Tuesday, August 5, 2008

Change in Plans

Part way through the week, Barnaby leaves for business to Thailand. AT and I sort out long term travel options, and my trip is reconfigured to include Thailand with Barnaby, but skip China, as geographically I've bitten off slightly more than I can chew in the time remaining, and AT heads back to London late August. With shifting travel plans, it's now necessary to extend my 2 week tourist visa; I'll be in Sri Lanka till near the third week of August, whereupon I'll be heading to Thailand, or, as the Thai's call it, "Land:," then perhaps Laos, and perhaps Vietnam. Who knows!? That's how I cartographically roll, G!

The immi-emigration centre is squished into 5 stories of a nondescript brown building, the ground floor occupied by a heavy - smelling food court, photocopy center and women's footwear liquidation outlet. Though we're there early, there are roughly 800 people more on the ball than we, and the wave of body heat on entering the 2nd floor where near a thousand people are queuing for something hits us in the face like two sacks full of old laundry and quarters.

For all the madness one would assume commensurate with a city like Colombo, people here seem fairly unflappable.
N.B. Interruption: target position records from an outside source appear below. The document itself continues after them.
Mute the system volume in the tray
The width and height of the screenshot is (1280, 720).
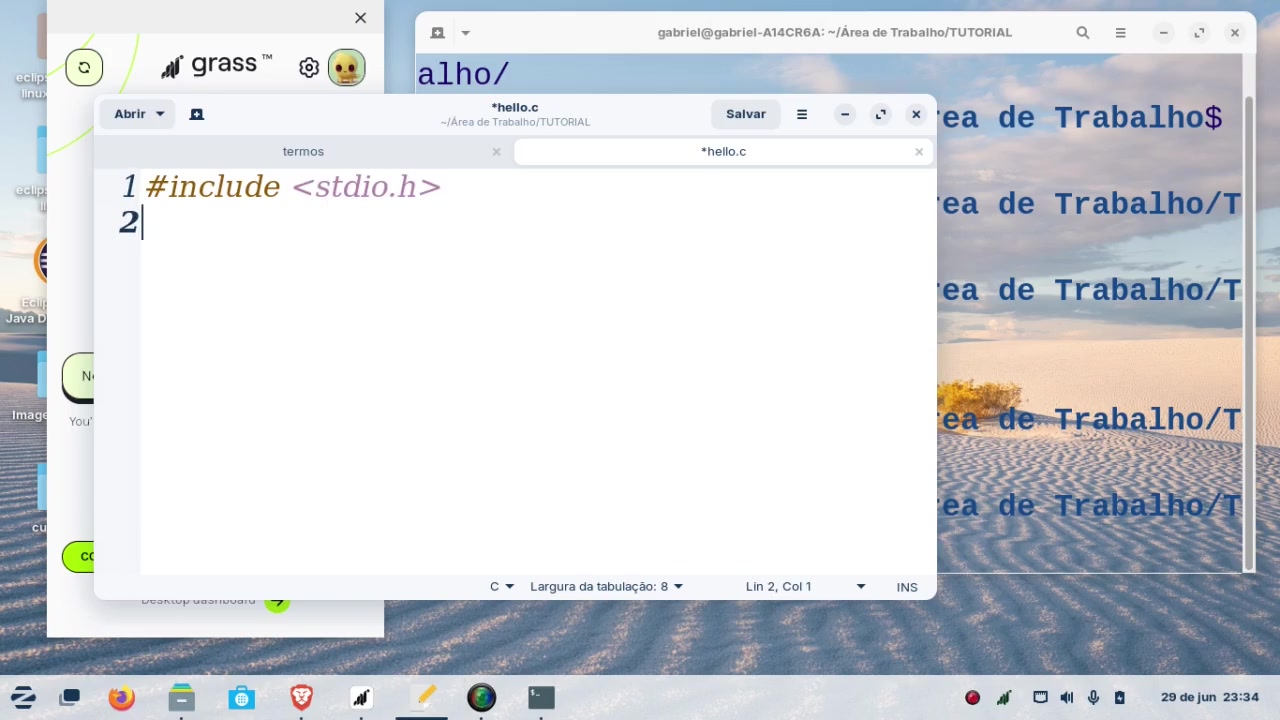[1066, 697]
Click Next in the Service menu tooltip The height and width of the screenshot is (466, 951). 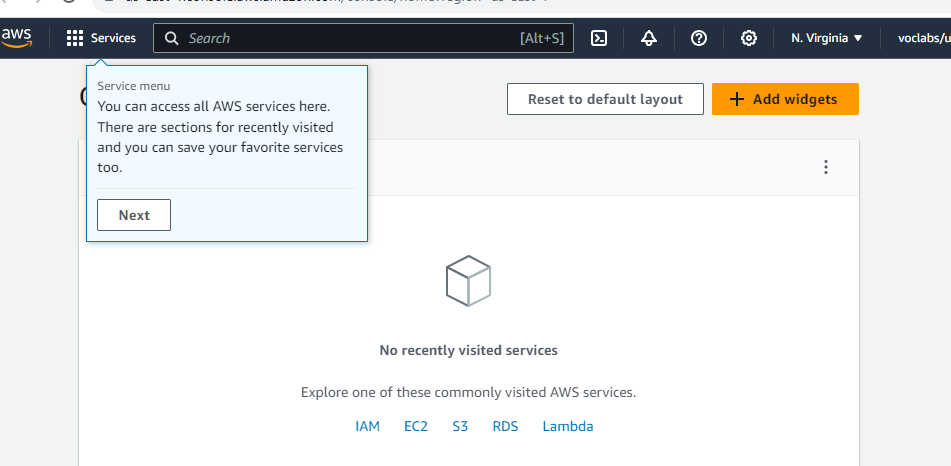coord(134,215)
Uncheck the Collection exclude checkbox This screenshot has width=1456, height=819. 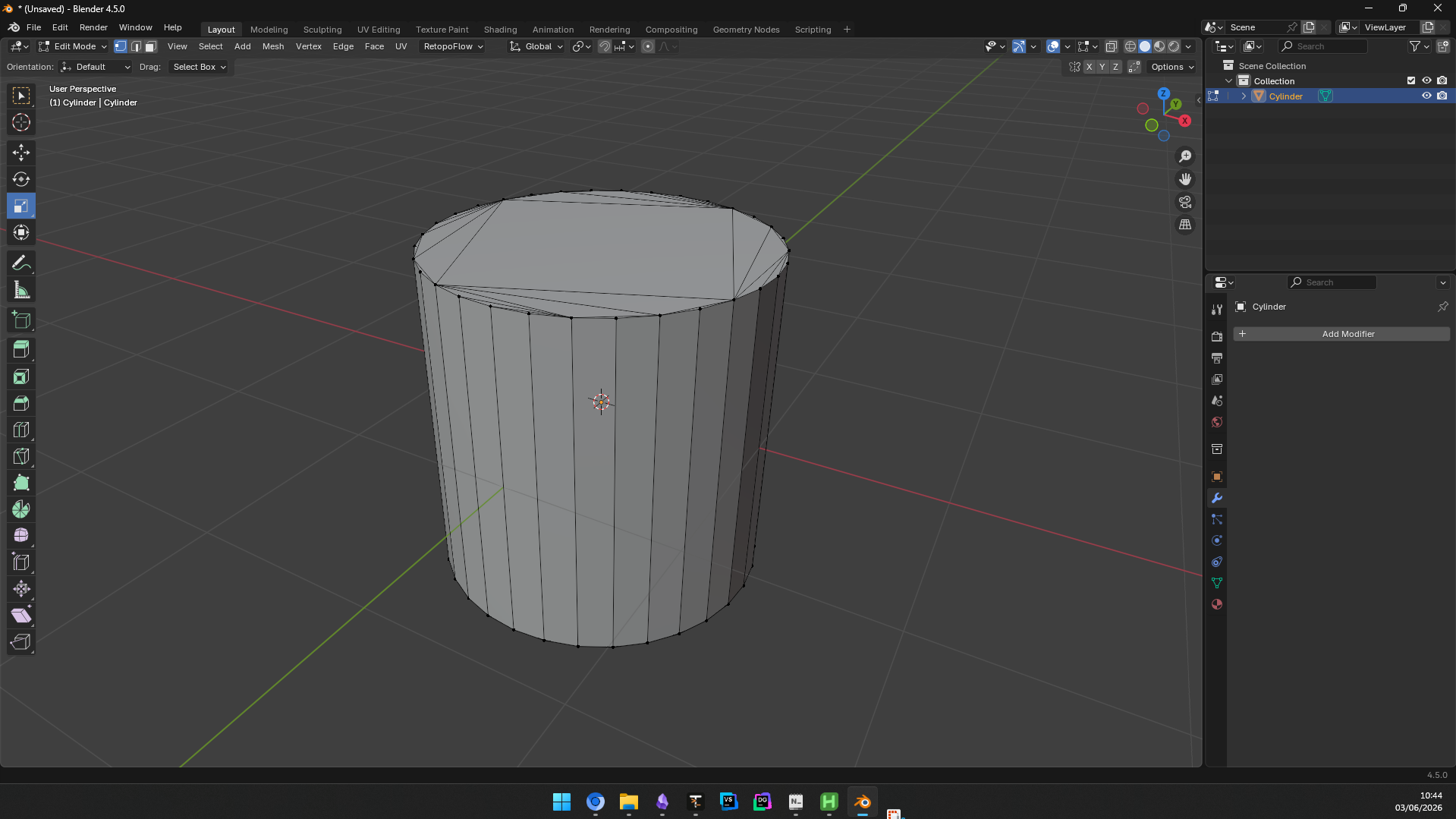point(1411,80)
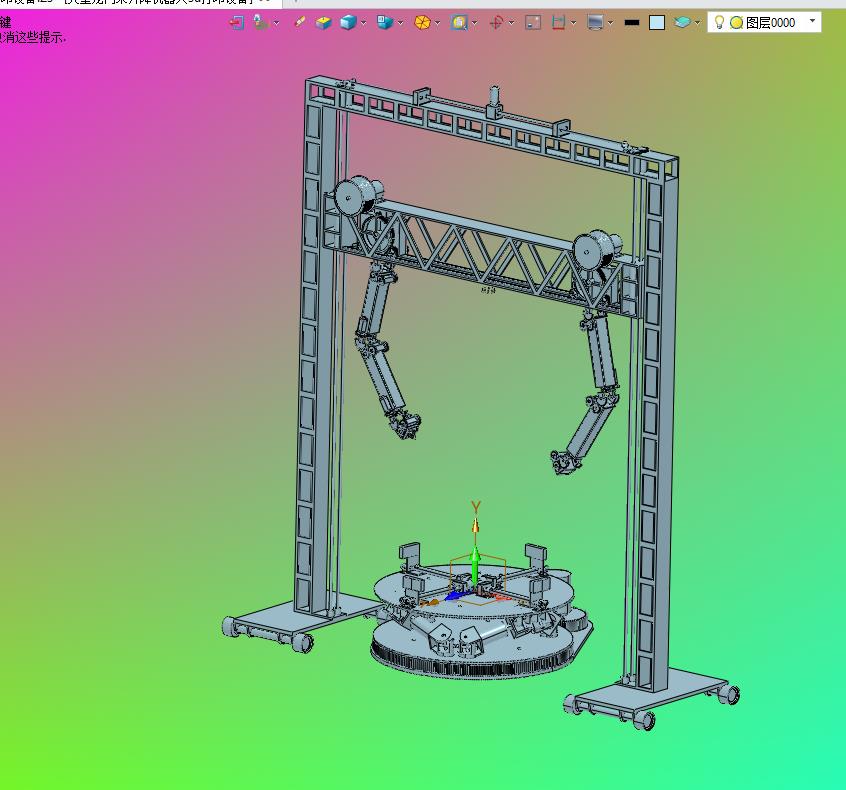Click the orange wireframe sphere icon
The image size is (846, 790).
pos(422,22)
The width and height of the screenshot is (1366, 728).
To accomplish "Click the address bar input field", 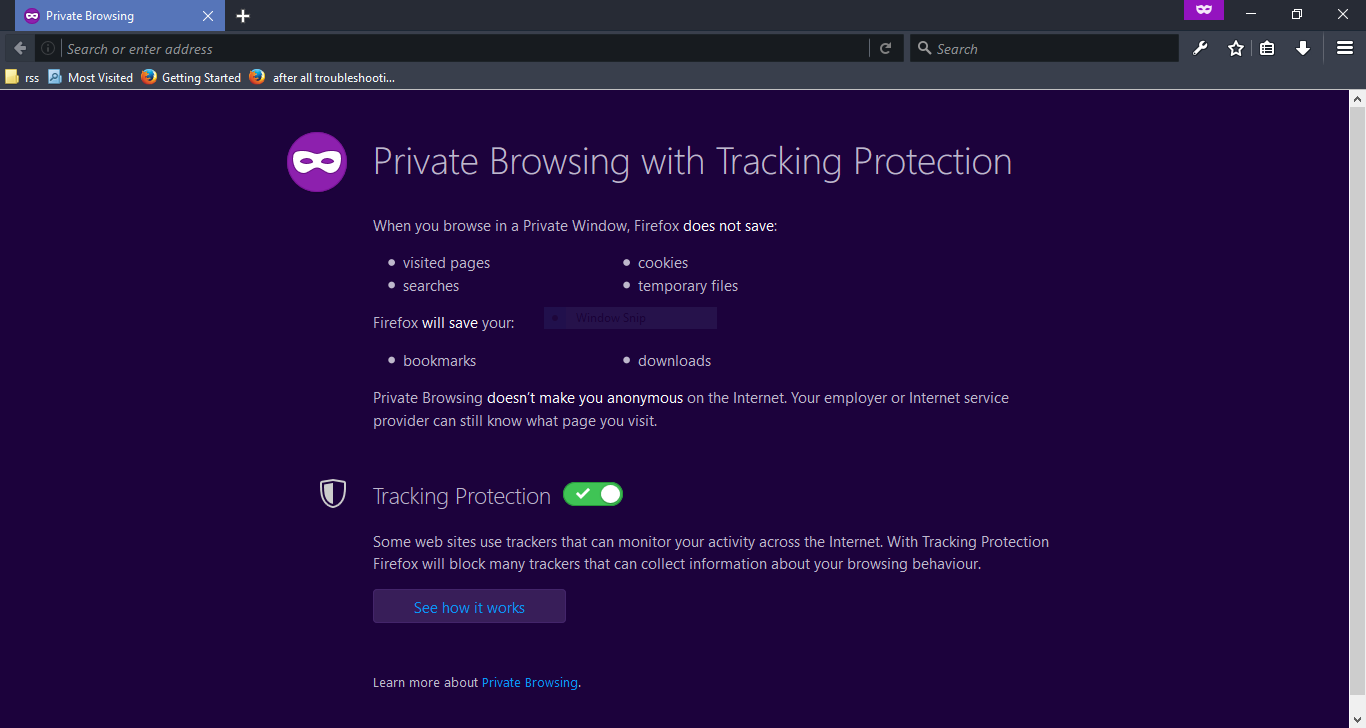I will [460, 48].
Taxi drivers coolly handle the kamikaze onslaught of wrong-way traffic, street hawkers are largely polite and inquisitive, and there is an almost Jamaican air of easiness in a countryside where every fourth person is in fatigues and holding an AK-47. This general disposition of calm and warmth makes the perpetual conflict alarm and heavy military pressure all the more sad and surreal.
Thanking the magical Baby Jesus that our business is actually on the third floor, we pass a clerk calmly handling a dozen exasperated applicants waving pink forms in is face, and find the visa extension office, marked obvious by a glittering "MERRY CHRISTMAS HAPPY NEW YEAR" banner.

In bureaucratic fashion, the process is a five-person, forty-five minute, two-office scavenger hunt. Why is it that it only takes one sleepy person with a rubber stamp at the airport to do this crap? To our disbelief, the answer appears, etched in formal white government serif on a blue board above the woman taking my processing fee. Hanging in equal importance to other official signage in the office are the following words:
"The secret to success is hard work. That is why it is still a secret."

Um, read that again. AT and I are in hysterics trying to parse what possible reassurance such a message has in a place where your potential deportation lies in the hands of a treasurer who doesn't have change for a twenty. We kill thirty minutes in the food court over a lunch of cold rice, a tiny scoop of dhal curry and chicken part that I could not identify on a detailed map of a chicken. I don't touch it. We get our passports back.

We head by bus back down to the family house for the weekend, looking forward to less bustle and smog, and packed with the selections from our wine budget for a dinner we're cooking for company. The trip back to Koggala bay is uneventful if cramped. I emplore you to show me a bus on this planet that the lower half of my body is compatible with. I burn through the worn entirety of my used bookstore score, a pulpy 60's novella called "Killer Crabs," slightly surprised at the amount of explicit sex. I mean, I know you're a nymphomaniac billionaire widow on a secluded Australian island and the threat of a nocturnal attack of horse-sized crustaceans is inevitable, but boning every disfigured sailor, convict and big-game hunter visiting your hotel lounge is only going to have you re-cast in Killer Crabs 2: VD Clinic.